What started out 30 years ago as a team of five senior managers and a single 20-foot shipping container of supplies has evolved into a centre of excellence for ship repair on the West Coast and a major employer for the region.
Today, Seaspan’s Victoria Shipyards employs 800 people and is an economic driver with deep historical roots in the community.
A lot has changed over the last three decades, but the principles on which the shipyard was built remain embedded in the culture to this day. Malcolm Barker, its first general manager, was tasked with rebuilding a once-thriving ship repair yard. His mission was simple: “As we were building the business, we focused on four things: client relationships, quality work, timely delivery and value for money,” he explains. “That is how we earned our first contracts, cultivated long-term customers and developed a talented workforce.”
Their first major repair job was back in 1994 for a 750-foot containership, the Columbus California. With each repair, each challenge and each docking, the team became stronger, more confident and more efficient. Since then, the team at Victoria Shipyards has used their expertise to repair and refit 477 vessels in the Esquimalt Graving Dock, including Royal Canadian Navy vessels, cruise ships, foreign Navy vessels, barges and other ships.
A multi-generational legacy
With a thriving shipyard comes steady jobs with good pay, and in some cases, multi-generational employment for dozens of families who had ship repair in their blood. Maybe it was hearing stories around the dinner table or a desire to work with big, complex ships. Whatever it is, Seaspan is proud to have people working for us who had grandfathers or grandmothers who also worked in these shipyards.
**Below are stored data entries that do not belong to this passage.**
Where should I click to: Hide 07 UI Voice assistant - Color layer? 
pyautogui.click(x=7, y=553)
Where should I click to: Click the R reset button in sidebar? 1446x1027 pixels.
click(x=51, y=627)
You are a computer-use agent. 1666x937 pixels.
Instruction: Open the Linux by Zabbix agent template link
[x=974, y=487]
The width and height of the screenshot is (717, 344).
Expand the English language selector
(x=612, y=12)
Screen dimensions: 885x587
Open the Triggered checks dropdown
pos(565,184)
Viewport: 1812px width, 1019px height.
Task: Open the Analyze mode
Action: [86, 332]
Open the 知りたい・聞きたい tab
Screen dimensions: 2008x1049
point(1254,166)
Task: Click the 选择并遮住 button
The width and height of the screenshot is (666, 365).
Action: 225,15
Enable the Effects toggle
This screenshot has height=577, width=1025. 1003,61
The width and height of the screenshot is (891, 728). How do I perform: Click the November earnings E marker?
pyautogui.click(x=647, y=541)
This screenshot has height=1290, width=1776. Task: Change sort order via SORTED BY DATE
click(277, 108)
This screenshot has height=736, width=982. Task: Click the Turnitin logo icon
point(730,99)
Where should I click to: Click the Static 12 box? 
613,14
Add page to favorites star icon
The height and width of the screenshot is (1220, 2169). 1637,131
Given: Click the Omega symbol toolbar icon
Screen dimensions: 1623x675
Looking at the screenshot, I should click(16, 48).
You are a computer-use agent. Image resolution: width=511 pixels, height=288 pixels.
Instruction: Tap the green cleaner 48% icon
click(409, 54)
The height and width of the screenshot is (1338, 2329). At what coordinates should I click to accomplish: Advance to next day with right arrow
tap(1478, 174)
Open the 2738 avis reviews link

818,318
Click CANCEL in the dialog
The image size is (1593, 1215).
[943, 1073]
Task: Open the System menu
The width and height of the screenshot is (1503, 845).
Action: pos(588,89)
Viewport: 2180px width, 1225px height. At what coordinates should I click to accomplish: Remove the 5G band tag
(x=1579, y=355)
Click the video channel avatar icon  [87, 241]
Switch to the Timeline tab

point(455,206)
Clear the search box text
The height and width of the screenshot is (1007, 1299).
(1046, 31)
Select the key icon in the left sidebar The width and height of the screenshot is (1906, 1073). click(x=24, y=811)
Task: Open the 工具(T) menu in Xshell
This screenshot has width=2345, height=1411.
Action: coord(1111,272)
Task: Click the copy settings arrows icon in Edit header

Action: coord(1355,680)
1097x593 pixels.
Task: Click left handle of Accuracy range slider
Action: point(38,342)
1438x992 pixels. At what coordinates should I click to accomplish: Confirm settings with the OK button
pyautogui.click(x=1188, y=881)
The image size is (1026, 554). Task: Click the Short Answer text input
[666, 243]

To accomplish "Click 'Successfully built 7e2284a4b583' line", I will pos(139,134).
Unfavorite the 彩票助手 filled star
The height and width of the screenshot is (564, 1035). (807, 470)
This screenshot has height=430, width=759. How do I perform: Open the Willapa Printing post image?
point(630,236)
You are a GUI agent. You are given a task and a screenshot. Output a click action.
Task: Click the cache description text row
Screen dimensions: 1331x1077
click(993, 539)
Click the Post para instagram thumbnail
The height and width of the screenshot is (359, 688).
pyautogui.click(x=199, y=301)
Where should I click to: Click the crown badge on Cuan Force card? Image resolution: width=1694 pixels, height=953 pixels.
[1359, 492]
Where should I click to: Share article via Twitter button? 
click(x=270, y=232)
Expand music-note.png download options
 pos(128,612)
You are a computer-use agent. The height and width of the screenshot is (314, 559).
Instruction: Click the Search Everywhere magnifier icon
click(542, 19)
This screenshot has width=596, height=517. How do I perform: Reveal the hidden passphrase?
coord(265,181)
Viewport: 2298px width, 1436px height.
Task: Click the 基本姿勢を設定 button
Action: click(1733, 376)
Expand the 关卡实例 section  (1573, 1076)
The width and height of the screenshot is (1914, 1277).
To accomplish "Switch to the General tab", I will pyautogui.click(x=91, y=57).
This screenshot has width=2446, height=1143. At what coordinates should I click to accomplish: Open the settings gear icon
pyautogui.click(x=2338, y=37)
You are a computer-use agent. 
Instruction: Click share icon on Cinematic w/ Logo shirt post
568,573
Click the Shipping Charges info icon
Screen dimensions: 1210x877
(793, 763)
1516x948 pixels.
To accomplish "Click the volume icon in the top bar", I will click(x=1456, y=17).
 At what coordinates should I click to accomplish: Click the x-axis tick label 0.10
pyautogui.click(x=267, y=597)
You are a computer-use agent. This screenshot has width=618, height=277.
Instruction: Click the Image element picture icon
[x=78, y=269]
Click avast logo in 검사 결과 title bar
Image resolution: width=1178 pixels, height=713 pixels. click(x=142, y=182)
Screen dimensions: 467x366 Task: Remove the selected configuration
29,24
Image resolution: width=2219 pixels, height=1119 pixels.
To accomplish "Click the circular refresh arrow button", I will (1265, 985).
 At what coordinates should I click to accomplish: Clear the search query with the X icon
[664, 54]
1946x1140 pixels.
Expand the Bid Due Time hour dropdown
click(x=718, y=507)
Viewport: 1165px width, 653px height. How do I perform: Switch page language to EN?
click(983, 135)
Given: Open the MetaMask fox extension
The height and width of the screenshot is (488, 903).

The Leechs are one of those families.
Gene Leech has worked his way up to dock master and is now responsible for safely navigating each vessel in the drydock. His son, Ben Leech, also works at Victoria Shipyards as a senior chargehand, pipefitter. However, the story doesn’t start with Gene and Ben — the Leech legacy at the shipyard traces back to the 1920s, with Gene’s grandfather building the drydock itself. Gene’s father, Jim Leech, also worked in the drydock as a machinist for 49 years and retired in 2001, the same year Gene was promoted to dock master.
The shipyard not only provides lucrative careers for local tradespeople, but it’s also a big contributor to the economy. A recent socio-economic study produced by Deloitte showed that Victoria Shipyards has contributed $1.72 billion to Canada’s GDP over the last 12 years, with a total labour income of $1.27 billion and a gross output of $2.85 billion.
Looking to the horizon
So, what does the next 30 years hold? As it turns out, the priorities that Malcolm Barker established in the early days still hold true today and will remain as the foundation for generations to come.
“We will continue to build on our established reputation as one of the best ship repair yards in Canada and focus on delivering quality work while strengthening relationships with our customers – it’s a winning formula and that doesn’t change,” says Tony Winter, the current general manager and vice president of Seaspan Victoria Shipyards.
“We will embrace innovation and seek new ways to support our workforce. Because our workers will always be the heart of our business and the root of our success.”
And to remind the team just how far they’ve come, that original 20-foot shipping container remains on-site at Seaspan Victoria Shipyards as a symbol of the company’s legacy on the Victoria waterfront.